Introduction/Objective. Prognostication of chronic lymphocytic leukemia (CLL)
has been substantially improved in recent times. Among several prognostic
models (PMs) focused on the prediction of time to first treatment (TTFT),
Progression-Risk Score (PRS) and MD Anderson Cancer Center score 2011 (MDACC
2011) are the most relevant, while CLL-International Prognostic Index
(CLL-IPI), although originally developed to predict overall survival (OS),
is also being used to estimate TTFT. The aim of this study was to
investigate CLL-IPI, PRS, and MDACC 2011 prognostic values regarding TTFT
and OS. Methods. The analyzed cohort included 57 unselected Serbian CLL
patients from a single institution, with the basic characteristics
reflecting more aggressive disease than in general de novo CLL population.
The eligible patients were assigned with investigated PMs, and TTFT and OS
analyses were performed. Results. Patients with higher risk scores
according to CLL-IPI, PRS, and MDACC 2011 underwent treatment significantly
earlier than patients with lower risk scores (p = 0.002, p = 0.019, and
p<0.001, respectively). In multivariate analysis, MDACC 2011 and CLL-IPI
retained their significance regarding TTFT (p = 0.001 and p = 0.018,
respectively), while PRS did not. CLL-IPI was the only significant predictor
of OS both at the univariate (p = 0.005) and multivariate (p = 0.013)

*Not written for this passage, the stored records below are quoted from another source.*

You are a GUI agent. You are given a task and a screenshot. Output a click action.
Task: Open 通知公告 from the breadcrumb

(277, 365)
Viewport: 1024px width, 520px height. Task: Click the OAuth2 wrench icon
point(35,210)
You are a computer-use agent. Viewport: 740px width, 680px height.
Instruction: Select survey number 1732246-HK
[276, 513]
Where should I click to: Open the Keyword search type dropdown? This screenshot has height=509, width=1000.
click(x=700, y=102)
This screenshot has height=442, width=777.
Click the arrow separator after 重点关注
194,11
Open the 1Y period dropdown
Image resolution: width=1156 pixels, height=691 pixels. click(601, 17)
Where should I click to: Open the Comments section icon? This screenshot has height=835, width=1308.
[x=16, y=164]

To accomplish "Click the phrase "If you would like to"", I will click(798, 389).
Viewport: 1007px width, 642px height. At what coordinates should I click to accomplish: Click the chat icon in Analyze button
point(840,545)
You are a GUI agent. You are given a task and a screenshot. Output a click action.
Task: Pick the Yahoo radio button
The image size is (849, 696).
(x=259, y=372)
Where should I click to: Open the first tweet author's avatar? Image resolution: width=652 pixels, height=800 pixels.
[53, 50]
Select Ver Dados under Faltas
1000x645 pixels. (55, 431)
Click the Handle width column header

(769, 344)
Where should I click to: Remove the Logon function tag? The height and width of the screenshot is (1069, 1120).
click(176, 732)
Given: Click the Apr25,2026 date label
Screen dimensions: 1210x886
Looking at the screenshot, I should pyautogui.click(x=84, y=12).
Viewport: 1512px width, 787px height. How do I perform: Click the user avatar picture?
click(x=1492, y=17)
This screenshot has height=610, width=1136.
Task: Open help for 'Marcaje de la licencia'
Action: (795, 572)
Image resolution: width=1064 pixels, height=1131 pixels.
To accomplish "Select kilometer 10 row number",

levels. Conclusion. CLL-IPI, PRS, and particularly MDACC 2011 are able to
predict TTFT even in cohorts with more advanced-disease patients, while for
prediction of OS, CLL-IPI is the only applicable among the three PMs. These
results imply that prognostic models should be investigated in more diverse
CLL populations, as it is in real-life setting.